Call to me and I will answer you, and will tell you great and hidden things that you have not known. (Jeremiah 33:3 ESV)
2. How does what Shadrach, Meshach, and Abednego said before being thrown into the fiery furnace affect your response to not getting the miracle you wanted? As a refresher, they basically said (paraphrased), “God is able to deliver us from the burning fiery furnace. But if He does not, we still will not bow down and worship the idol you have set up.”
3. Help others know that God is still at work today! If you have experienced a miracle, share as much as you’re comfortable in the conversation below, or on the Digging Deeper with God Facebook page at www.facebook.com/DiggingDeeperwithGod. (Look for the post with the graphic “Have You Seen a Miracle?”)
4. If you enjoy artistic Bible journaling, choose a verse or concept from today’s passage to focus on, perhaps the men standing firm in their faith with King Nebuchadnezzar or four people milling about the fiery furnace.
5. Worship with these songs as you reflect on God’s sovereignty. Choose one or all of the songs to listen to, or come back to these songs throughout the week.
I Will Trust in You (Lauren Daigle)
Praise You in this Storm (Casting Crowns)
Frontiers (Lead Me to the End of Myself; Vertical Church Band)
In Daniel 3:25, who was the fourth person who appeared with the three men in the fiery furnace?
The description of the fourth figure can be translated different ways:
- “like a son of the gods” (ESV, NIV, NASB)

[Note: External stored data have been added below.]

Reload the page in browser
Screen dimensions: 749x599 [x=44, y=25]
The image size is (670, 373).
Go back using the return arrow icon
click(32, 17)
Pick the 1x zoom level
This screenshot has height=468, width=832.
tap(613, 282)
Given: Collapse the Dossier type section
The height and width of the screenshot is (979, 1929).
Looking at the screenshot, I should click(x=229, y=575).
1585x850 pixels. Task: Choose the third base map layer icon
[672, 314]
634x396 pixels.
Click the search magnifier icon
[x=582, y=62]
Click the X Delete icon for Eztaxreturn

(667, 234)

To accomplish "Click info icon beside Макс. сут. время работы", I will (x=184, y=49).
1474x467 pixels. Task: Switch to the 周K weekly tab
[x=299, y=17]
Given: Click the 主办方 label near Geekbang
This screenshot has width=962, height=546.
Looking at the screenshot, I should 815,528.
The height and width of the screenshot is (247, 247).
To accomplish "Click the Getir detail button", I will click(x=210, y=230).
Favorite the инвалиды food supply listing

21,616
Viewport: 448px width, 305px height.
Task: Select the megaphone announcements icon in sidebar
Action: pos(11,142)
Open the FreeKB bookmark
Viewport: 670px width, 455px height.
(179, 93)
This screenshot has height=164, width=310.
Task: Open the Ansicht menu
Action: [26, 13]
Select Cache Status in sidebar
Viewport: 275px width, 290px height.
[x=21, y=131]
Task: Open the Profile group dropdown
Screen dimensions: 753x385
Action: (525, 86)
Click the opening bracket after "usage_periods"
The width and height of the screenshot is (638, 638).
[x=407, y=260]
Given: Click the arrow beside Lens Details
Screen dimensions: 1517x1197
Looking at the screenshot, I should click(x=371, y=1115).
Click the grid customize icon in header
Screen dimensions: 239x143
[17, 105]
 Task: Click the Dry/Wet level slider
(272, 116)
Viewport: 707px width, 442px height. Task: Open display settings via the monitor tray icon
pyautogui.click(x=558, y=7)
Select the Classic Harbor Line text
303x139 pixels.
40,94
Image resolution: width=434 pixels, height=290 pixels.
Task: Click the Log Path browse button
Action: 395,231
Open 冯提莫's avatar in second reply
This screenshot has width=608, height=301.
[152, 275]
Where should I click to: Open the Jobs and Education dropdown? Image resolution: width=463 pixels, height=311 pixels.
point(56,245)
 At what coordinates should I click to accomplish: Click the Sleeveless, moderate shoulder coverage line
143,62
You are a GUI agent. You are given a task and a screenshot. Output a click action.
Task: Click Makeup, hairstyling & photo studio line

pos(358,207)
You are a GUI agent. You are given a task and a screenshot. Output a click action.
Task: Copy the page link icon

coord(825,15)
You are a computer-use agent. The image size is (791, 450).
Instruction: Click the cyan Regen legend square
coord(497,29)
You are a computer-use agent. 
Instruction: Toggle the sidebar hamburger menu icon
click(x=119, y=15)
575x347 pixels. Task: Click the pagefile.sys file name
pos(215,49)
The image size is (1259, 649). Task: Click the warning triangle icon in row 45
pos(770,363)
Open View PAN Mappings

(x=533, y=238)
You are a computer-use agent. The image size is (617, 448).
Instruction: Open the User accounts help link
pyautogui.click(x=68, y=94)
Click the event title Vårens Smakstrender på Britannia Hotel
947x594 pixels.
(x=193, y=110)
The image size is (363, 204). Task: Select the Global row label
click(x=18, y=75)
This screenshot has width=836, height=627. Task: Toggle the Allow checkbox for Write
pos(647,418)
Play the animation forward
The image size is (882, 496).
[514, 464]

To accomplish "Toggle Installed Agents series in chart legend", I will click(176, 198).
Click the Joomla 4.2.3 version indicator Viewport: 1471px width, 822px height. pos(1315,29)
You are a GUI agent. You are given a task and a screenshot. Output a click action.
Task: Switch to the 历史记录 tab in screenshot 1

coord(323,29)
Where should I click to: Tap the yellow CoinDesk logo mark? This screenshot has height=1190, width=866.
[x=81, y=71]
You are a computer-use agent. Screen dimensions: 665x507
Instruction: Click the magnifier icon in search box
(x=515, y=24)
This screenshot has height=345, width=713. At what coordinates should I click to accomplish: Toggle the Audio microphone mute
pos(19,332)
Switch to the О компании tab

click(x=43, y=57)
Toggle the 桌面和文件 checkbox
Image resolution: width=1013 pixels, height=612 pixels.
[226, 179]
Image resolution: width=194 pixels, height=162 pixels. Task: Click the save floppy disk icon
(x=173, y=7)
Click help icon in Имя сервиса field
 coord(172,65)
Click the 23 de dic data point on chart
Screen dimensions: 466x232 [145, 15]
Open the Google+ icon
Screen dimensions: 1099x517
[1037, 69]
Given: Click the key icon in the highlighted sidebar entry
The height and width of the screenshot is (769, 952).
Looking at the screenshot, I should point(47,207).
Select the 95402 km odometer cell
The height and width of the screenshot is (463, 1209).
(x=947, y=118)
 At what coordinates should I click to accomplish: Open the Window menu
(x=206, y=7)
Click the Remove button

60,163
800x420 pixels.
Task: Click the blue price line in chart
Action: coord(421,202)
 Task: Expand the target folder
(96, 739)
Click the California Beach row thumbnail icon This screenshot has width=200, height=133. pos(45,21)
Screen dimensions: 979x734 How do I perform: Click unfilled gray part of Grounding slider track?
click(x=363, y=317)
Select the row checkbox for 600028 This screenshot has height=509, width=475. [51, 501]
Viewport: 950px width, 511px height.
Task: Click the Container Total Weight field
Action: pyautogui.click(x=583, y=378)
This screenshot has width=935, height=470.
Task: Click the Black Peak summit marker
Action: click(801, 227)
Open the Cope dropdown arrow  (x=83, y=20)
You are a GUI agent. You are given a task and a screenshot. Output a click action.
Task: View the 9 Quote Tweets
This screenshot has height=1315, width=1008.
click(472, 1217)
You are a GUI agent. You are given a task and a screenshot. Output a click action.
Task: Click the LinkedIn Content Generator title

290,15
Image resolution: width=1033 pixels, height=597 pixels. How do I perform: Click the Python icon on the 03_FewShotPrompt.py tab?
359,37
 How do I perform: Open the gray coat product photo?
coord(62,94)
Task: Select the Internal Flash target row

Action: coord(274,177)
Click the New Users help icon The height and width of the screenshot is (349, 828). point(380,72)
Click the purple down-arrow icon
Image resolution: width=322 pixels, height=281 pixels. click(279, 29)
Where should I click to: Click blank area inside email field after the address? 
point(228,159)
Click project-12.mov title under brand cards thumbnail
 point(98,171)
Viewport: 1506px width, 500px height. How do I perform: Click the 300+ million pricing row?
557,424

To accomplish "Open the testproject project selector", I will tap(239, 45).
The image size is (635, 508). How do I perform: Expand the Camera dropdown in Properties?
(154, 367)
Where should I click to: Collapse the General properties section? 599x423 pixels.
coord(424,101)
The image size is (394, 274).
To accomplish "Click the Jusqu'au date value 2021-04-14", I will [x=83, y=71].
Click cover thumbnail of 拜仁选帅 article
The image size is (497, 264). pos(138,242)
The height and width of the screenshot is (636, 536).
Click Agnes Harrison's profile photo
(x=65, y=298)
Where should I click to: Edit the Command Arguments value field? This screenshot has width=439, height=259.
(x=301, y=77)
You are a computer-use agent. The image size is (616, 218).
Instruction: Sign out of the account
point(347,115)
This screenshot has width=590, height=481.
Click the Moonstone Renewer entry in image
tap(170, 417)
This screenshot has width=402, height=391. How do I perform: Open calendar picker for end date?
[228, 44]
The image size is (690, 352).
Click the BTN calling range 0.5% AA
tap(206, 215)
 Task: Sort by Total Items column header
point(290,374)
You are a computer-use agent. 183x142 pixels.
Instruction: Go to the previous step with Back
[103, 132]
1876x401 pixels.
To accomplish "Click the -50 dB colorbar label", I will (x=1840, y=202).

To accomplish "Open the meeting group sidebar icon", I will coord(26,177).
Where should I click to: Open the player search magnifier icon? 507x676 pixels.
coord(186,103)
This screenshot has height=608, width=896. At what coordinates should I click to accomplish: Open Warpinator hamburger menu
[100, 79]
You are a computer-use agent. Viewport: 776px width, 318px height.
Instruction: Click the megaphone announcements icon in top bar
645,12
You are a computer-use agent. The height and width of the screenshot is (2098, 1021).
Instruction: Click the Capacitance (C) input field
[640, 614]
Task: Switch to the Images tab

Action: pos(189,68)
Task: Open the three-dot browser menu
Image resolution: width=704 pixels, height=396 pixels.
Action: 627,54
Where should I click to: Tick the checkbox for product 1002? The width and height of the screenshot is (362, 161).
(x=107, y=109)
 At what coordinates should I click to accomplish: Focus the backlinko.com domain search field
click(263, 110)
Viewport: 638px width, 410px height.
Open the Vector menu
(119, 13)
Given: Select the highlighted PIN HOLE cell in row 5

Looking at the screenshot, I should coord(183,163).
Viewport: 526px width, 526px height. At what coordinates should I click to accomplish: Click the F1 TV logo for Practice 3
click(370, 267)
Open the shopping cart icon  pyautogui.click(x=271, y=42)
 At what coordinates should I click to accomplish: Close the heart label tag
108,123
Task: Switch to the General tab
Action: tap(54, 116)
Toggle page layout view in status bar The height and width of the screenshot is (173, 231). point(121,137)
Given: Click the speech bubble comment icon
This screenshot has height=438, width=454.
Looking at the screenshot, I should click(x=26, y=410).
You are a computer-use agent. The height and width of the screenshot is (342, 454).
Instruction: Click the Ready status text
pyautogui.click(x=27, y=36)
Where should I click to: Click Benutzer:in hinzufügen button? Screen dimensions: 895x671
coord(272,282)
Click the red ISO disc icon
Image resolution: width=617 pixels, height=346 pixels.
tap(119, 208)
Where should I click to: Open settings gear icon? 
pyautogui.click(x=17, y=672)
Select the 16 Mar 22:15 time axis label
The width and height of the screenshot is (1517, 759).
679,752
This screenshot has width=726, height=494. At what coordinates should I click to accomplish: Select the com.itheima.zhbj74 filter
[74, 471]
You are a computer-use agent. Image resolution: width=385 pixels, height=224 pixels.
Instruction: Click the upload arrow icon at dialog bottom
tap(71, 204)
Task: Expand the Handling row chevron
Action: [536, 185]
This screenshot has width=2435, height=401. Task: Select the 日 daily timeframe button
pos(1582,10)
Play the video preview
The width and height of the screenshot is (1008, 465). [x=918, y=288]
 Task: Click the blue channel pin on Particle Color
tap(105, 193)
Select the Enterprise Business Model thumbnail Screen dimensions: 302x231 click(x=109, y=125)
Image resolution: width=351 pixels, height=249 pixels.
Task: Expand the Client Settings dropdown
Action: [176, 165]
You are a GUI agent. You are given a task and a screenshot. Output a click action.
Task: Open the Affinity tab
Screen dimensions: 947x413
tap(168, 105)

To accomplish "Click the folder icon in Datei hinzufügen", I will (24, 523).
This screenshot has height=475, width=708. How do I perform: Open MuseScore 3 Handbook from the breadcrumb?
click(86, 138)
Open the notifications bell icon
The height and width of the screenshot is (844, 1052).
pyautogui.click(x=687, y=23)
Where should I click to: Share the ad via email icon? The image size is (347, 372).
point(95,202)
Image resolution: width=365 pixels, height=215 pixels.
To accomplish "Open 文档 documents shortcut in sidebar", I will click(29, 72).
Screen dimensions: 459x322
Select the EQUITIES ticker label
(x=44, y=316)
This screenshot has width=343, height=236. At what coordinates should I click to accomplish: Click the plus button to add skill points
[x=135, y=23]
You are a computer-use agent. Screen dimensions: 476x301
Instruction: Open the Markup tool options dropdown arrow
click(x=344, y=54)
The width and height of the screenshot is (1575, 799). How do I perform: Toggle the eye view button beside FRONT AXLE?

- “like the Son of God” (KJV, NKJV)
- “like to A son of God” (the Vulgate)
An early interpretation, and one that still prevails, is that this was Christ Himself, appearing on earth before His incarnation, similar to other times He appeared in the Old Testament. An obvious other interpretation is that this was an angel, sent from God to rescue the three men in the furnace. This was Nebuchadnezzar’s interpretation (see verse 28), although remember that he was a pagan king, with little understanding of the Triune God.